→ The task
Copy each entry below word for word, leaving out the pictures.

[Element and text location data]
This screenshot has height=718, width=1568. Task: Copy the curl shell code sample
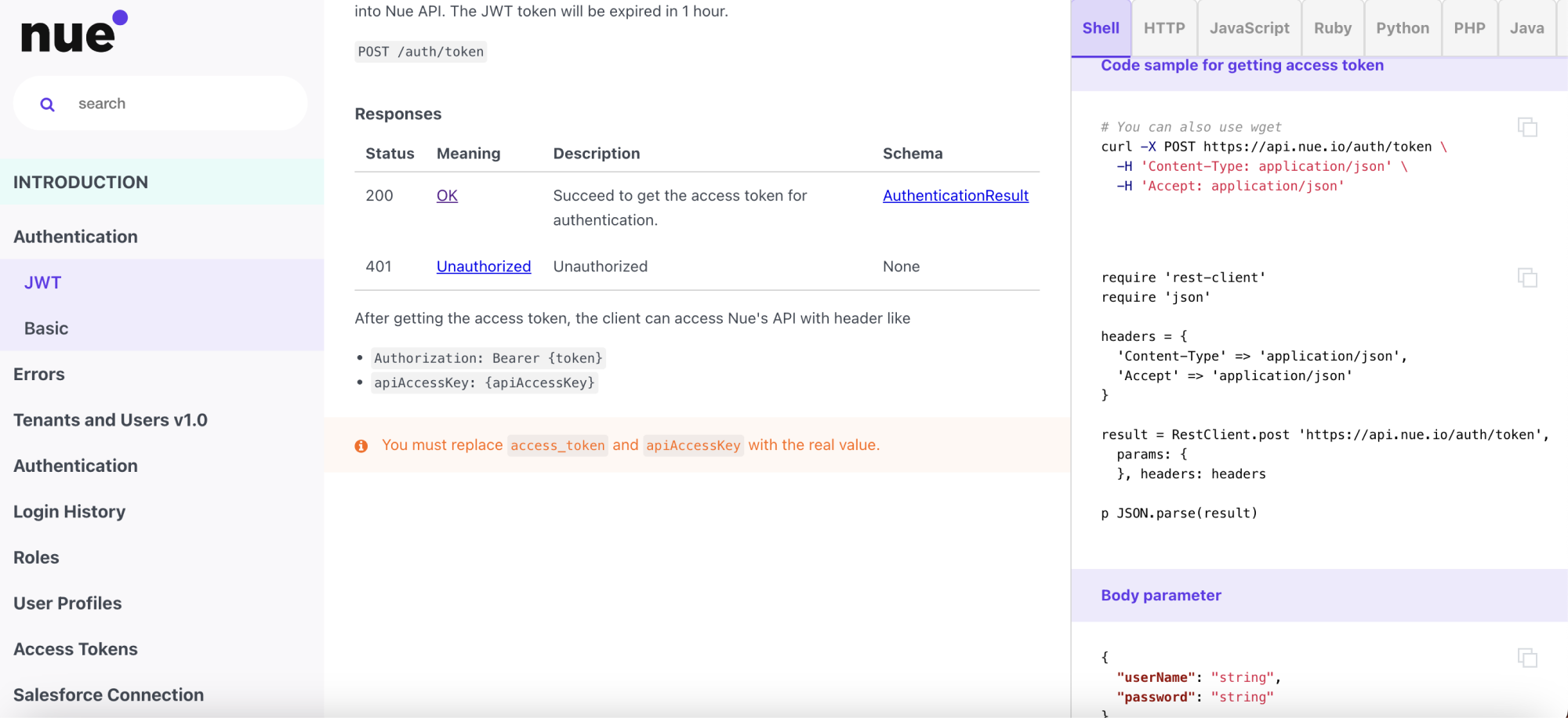click(1526, 127)
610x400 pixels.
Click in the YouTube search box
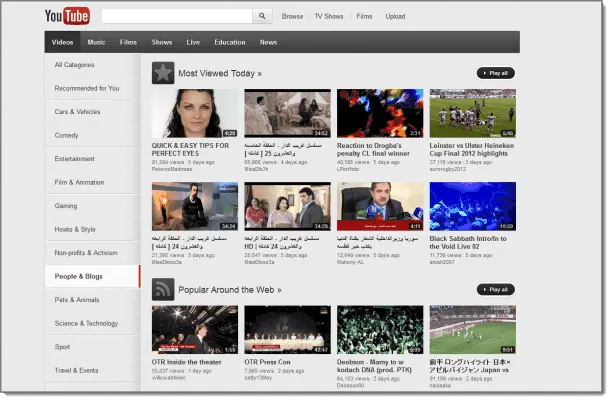(176, 16)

→ Problem solution
This screenshot has height=718, width=1568. Task: Copy the curl shell code sample
click(1526, 127)
610x400 pixels.
Click in the YouTube search box
(176, 16)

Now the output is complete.